Michael Dell is having none of this “post-PC” talk.
The Dell founder and CEO, who began making PCs in the 1980s in his university dorm room, has been a champion of the form factor for decades—and has become a billionaire thanks to it—even over the past several years as the number of PC shipments worldwide has declined. PCs still account for more than half of Dell’s revenues, and he and other company executives have said they are a cornerstone of the vendor’s efforts to become a top-tier IT enterprise solutions and services vendor. They’ve also been critical about Hewlett-Packard’s decision to split in two, a move that separated that company’s enterprise IT and PC businesses.
So when Apple CEO Tim Cook this week took a swipe at PCs as he talked about his company’s new iPad Pro tablet, Michael Dell pushed back quickly. Sure, the market is changing, but there are a lot of PCs being sold out there and there’s a great opportunity to sell even more, he said.
“The post-PC era has been great for the PC,” Michael Dell told the London-based Telegraph newspaper. “When the post-PC era started, there were about 180 million PCs being sold a year and now it’s up to over 300 million, so I like the post-PC era.”
Cook’s remarks echoed those made by Apple founder and then-CEO Steve Jobs, who in 2010 declared the arrival of the “post-PC era.”
“I think if you’re looking at a PC, why would you buy a PC anymore?” Cook asked during an interview with the Telegraph. “No really, why would you buy one? Yes, the iPad Pro is a replacement for a notebook or a desktop for many, many people. They will start using it and conclude they no longer need to use anything else, other than their phones.”
His comments came as Apple rolls out the iPad Pro, a larger tablet (12.9 inches) that comes with a keyboard and stylus pen. Tablet sales also have been falling in recent quarters, and Michael Dell and other PC proponents say that while tablets are good for Web surfing and content consumption, real work is best done on PCs, complete with keyboards, larger screens and robust support for business applications.
Tablets are being squeezed from below by smartphones with larger screens and above by more mobile, powerful and affordable PCs. Still, the PC market continues to struggle. In the third quarter, IDC and Gartner analysts said shipments declined between 7.7 percent and 10.8 percent from the same period in 2014.
Michael Dell admitted that the PC space is in transition and has more competition from smartphones, tablets, game consoles, smart TVs and other devices, but there are myriad reasons for optimism. A key one is that there are about 500 million PCs in use today that are four to five years old, and the new systems that are hitting the market now and into 2016—running Microsoft’s featured-laden Windows 10 and powered by Intel’s new “Skylake” Core chips—offer significant power savings and performance improvements, and cost as little as $500 to $700.

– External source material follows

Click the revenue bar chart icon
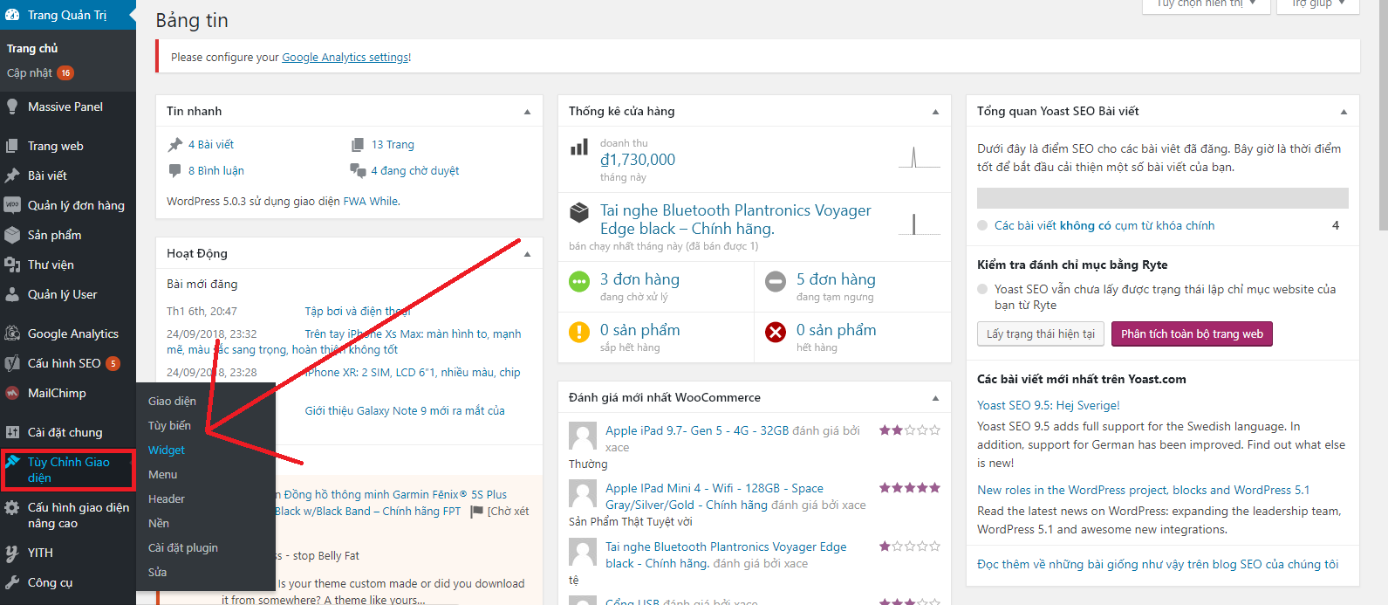 click(579, 148)
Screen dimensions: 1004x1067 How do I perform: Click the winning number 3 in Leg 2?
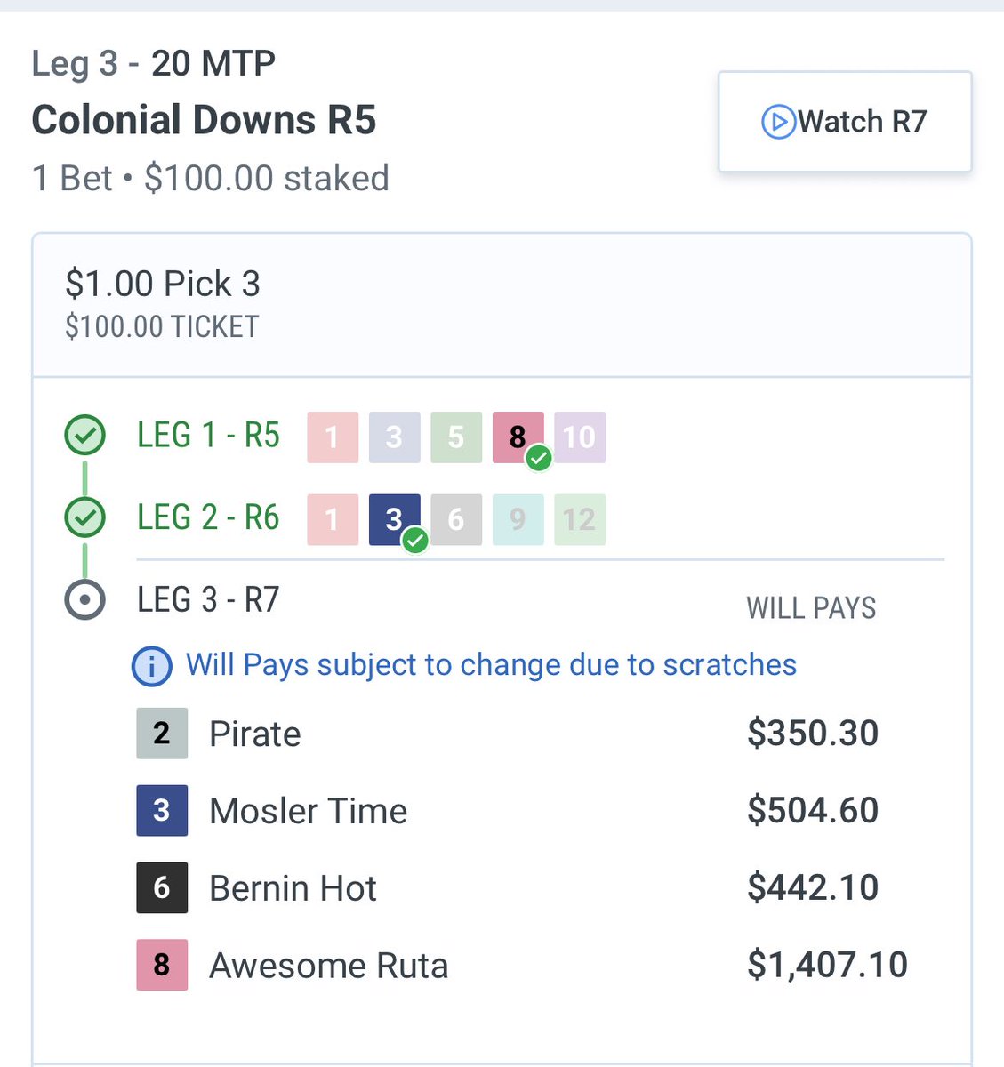[x=395, y=519]
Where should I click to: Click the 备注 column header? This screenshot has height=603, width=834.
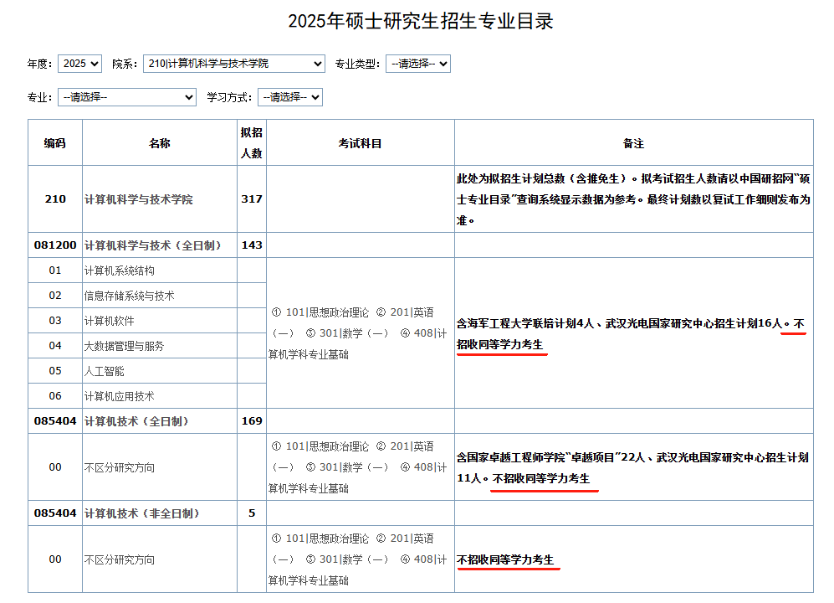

In addition, they are coming in a multitude of form factors, such as two-in-ones and convertibles, which can be used as either a traditional PC or a tablet. Dell and the other top PC makers—Lenovo and HP Inc.—as well as Intel are working together on the “PC Does What?” ad campaign to educate users about the capabilities of the new systems.
Still, IT industry analysts have said it will be later in 2016 and into 2017 before the PC market really starts feeling the positive impacts from Windows 10 and the Skylake chips. Until then, PC makers will have to navigate their businesses through the rough waters.
In that scenario, Michael Dell said he likes his company’s chances. He said Dell has gained share in the PC market for 11 consecutive quarters and that the company is primed to take advantage of what he expects will be an active refresh cycle as users replace their older systems with newer ones.
“As we create new beautiful, thin, powerful PCs that are better than the thing you bought five years ago, people will replace the old ones, and we are getting more and more share of that opportunity each quarter that goes by,” he said.